Plus que les mutants de Marvel, auxquels cette caste de loups solitaires persécutée à travers l’Histoire peut faire penser, c’est bien le classique de Russel Mulcahy avec Christophe Lambert qui est invoqué sans gêne dans The Old Guard : des scènes en costume (ridicules) revenant sur le passé de guerrière d’Andromaque à un monologue de Sebastian reprenant à la lettre les dialogues de Connor McLeod, en passant par l’utilisation anachronique d’énormes épées et haches dans les scènes de combat, tout l’héritage d’Highlander est ici repris pour bâtir une mythologie branlante et minimaliste – à tel point que les images de l’escouade prise en photo incognito lors de grands évènements historiques suscitent plus de mystère et d’excitation que l’action elle-même. Grâce à son matériau graphique, le film de Gina Prince-Bythewood possède sa propre identité, mais cela ne veut pas dire que le résultat ait quoi que ce soit d’inédit. Seul le principe repris de la BD de l’avenir incertain – aucun immortel ne sait quand son pouvoir s’en ira et quand sa mort viendra – vient apporter une once de nouveauté à ce qui s’apparente à une resucée paresseuse de multiples mythes fantastiques.

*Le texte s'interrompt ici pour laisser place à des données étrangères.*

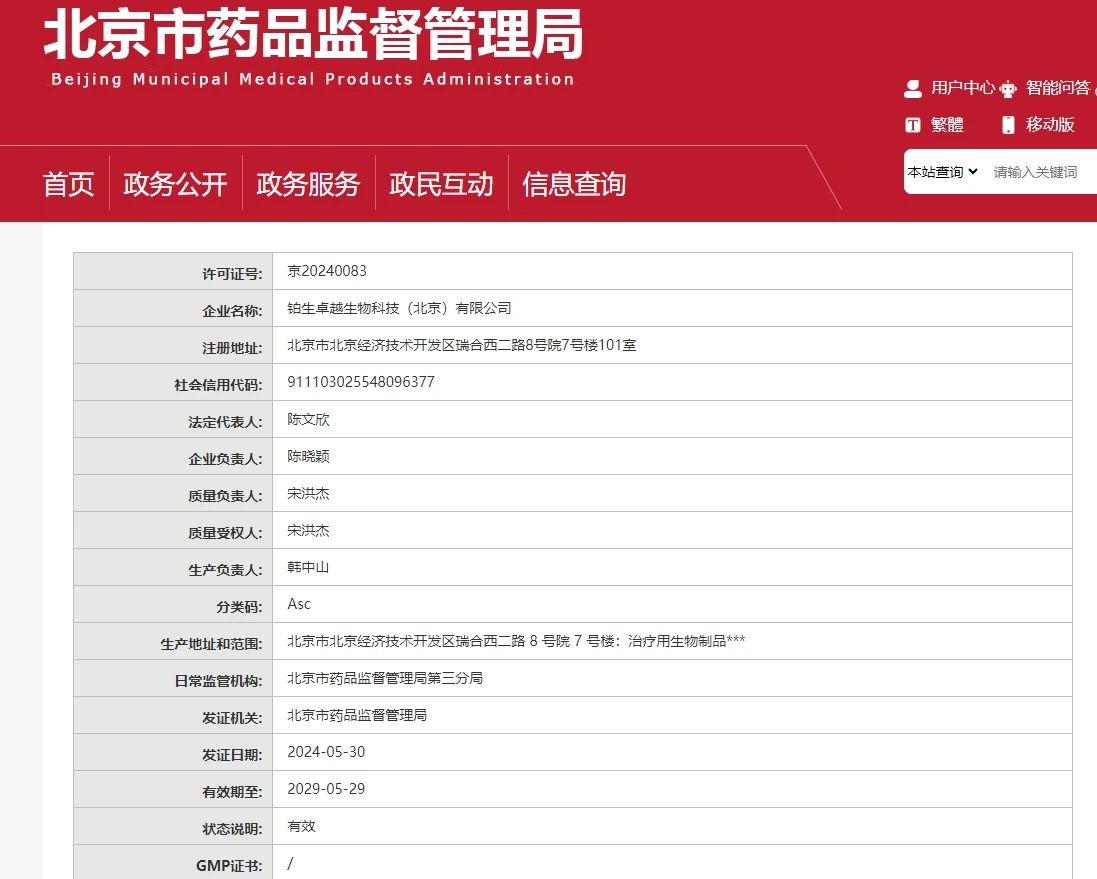Select license number 京20240083 cell
Viewport: 1097px width, 879px height.
tap(329, 270)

Un spectacle timide et sans surprises

The Old Guard : le Highlander du pauvre

Ce qui semble plus étonnant en découvrant ce qui s’apparente tout au plus, en terme de rythme, de présentation sommaire des personnages et d’écriture, à un pilote de luxe pour une hypothétique franchise / série télévisée, reste le manque d’énergie de l’ensemble. Jamais excitant, rarement spectaculaire, The Old Guard multiplie lors de ses (rares) scènes d’action les chorégraphies supposément virtuoses à la John Wick, censées montrer la complémentarité de ce commando littéralement vieux comme le monde. Mais le découpage quelconque, l’abondance de décors anonymes, les figurants hébétés qui servent de punching-balls pour les héros, le charisme tout relatif qui caractérise le casting (seuls Theron et Schoenaerts parviennent à donner du poids à leurs personnages, et on ne parle même pas du bad guy ridicule jusqu’à son dernier râle) font que les bâillements polis remplacent vite les décrochages de mâchoire espérés. Gina Prince-Bythewood peut bien ajouter quelques gerbes de sang dans l’équation ou une sous-intrigue sur une ancienne sœur d’armes d’Andromaque (dont on voit venir le dénouement depuis l’horizon), rien n’y fait : The Old Guard, sans ennuyer, reste dans l’impasse. Un film moins désagréable qu’inutile, constamment en deçà des promesses induites par son concept. L’impériale Charlize Theron mérite définitivement mieux…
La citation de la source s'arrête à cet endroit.